The Trump administration is calling on Iran’s government to stop blocking Instagram and other popular social media sites as Iranians are demonstrating in the streets for a sixth straight day. The U.S. Undersecretary of State Steve Goldstein says the United States wants Iran to “open these sites.”

The Associated Press spoke to Iranians in Tehran today and residents of the increasingly tense capital say they sympathize with the protesters’ economic grievances and anger at official corruption. At least 21 people have been killed and hundreds arrested.

Iran’s supreme leader blamed the protests roiling the country on “enemies of Iran” who he said were meddling in its internal affairs.

France is expressing concern over the “number of victims and arrests” in the protests.
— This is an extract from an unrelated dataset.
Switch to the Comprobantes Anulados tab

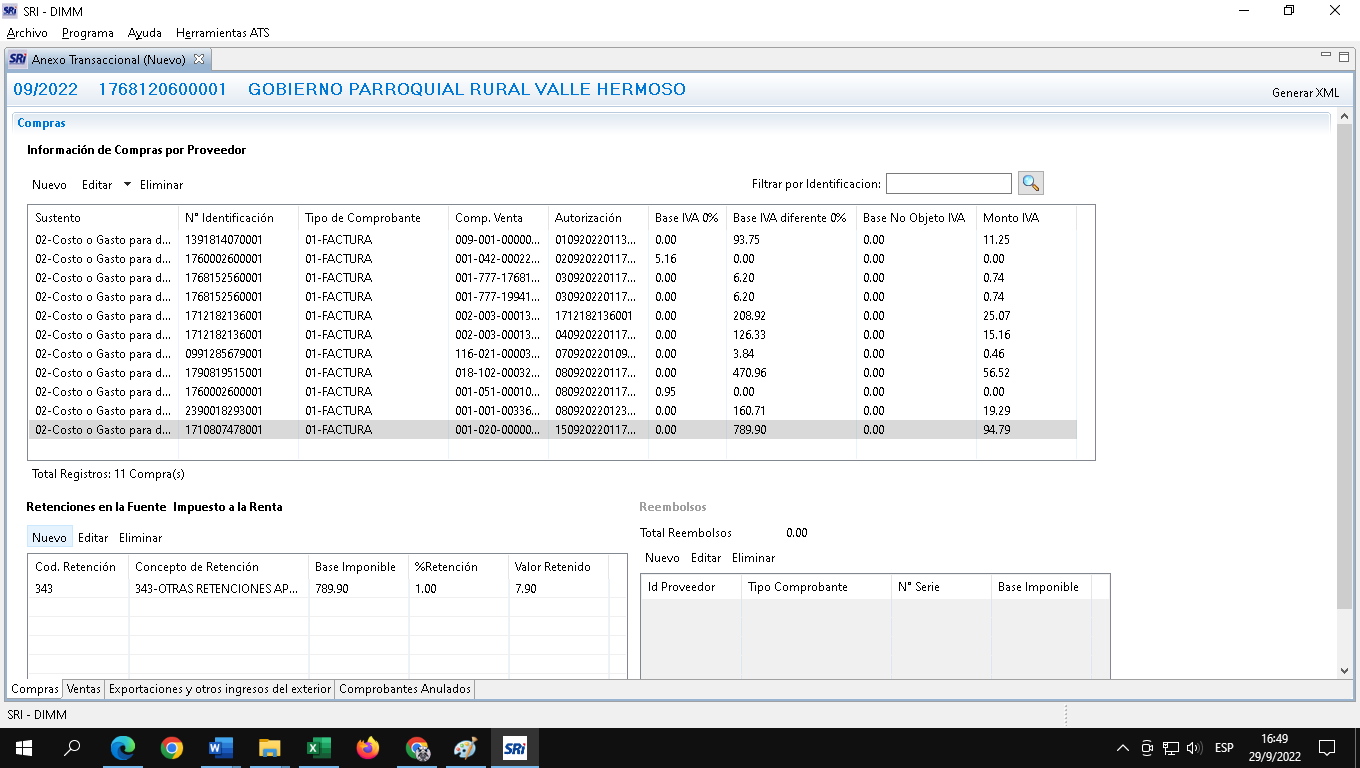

Today the Foreign Ministry said “the right to protest freely is a fundamental right.” It says human rights will be a top priority in France’s discussions with Iranian authorities in the coming weeks.

A spokesperson says the U.N. was “evaluating the situation and trying to see what contacts would be most helpful.” He says the world body hopes further violence will be avoided and expects Iranians’ right to peaceful assembly and expression to be respected.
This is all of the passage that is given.